So I had a chance to watch Global TV interview with Alberta's Premier Alison Redford and I thought I'd jot down some of my observations and reflections on what I saw:
I think one of the greatest accomplishments of the Progressive Conservative Party here in Alberta over the course of the last decade has been in marketing themselves as moderates following the path of inevitability. Personified in their new leader's response of preferring incremental change over the other approach, “pitted political dogfights”, I can't help but reflect on how their tactics give the impression that the dominant political party, processes, and culture is really the only option there is. By conveying the message that the best thing to do is 'keep doing what is being done, just a little better', she (they) dissolve themselves of the possibility that fundamental flaws exist.

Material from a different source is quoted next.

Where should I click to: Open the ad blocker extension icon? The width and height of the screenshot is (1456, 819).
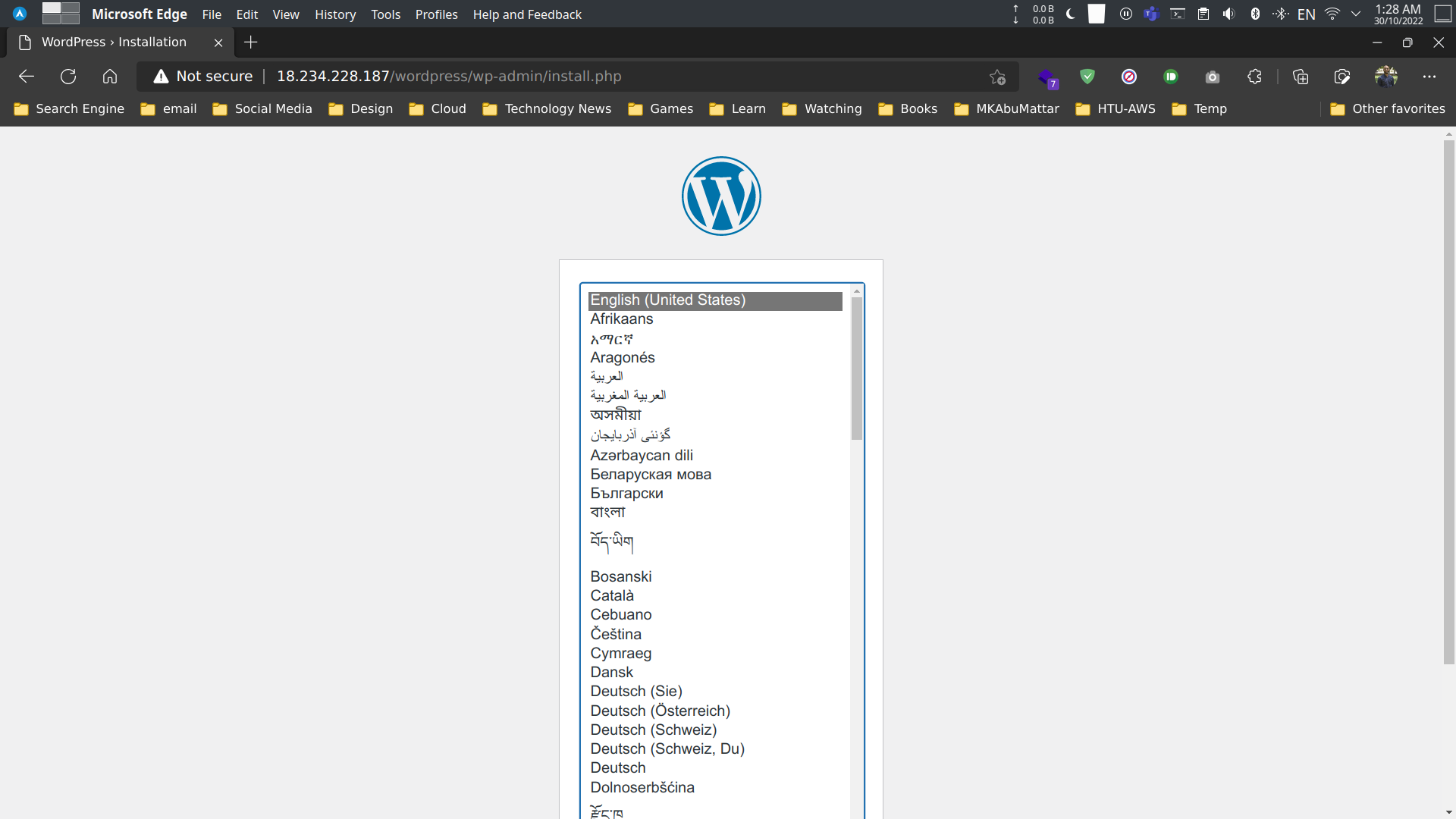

They are able to avoid serious discussions on the underlying logic of their stated visions and goals by functionally dismissing the potentiality that they could be wrong; by telling you there is no closet, they don't have to look inside to see if there is a monster.
The other notion that struck me whilst watching the interviewer and Redford giggle and chat was that all subject matter contained in the discussion - the Northern Gateway Pipeline, Health Care funding, foreign influence on domestic policy – was simply the news of the day as dictated by the Overlord of Economic Growth. In other words, what I saw in the interview was that, all the priorities of governing officials, all mandates pertaining to political institutions, are in service of the uncontested, unquestioned pursuit of economic growth. The narrative of progress that resides at the centre of our society's hopes, dreams, and fears primarily depends on the continuance of a type of business-as-usual where production, consumption, and monetization increases, continually. Hence, when Redford states the patently untrue – that the growth of non-conventional bituminous sands exploitation can be “managed” and that it “benefits the quality of life of all Canadians” - she does so with the most honest of intentions: propping up the imperative of economic growth.
As our world continues to slip down the slope of peak oil and is more frequently faced with the hard limits (and responding blow-back) of a finite planet pushed past the point of its carrying capacity, I shudder to think of the exponential rise in contradictory rhetoric that will emerge to draw our minds away from the realities we are faced with. This interview further convinced me of how politically unprepared we really are here in Alberta for the future that awaits us and how much hard work we have ahead.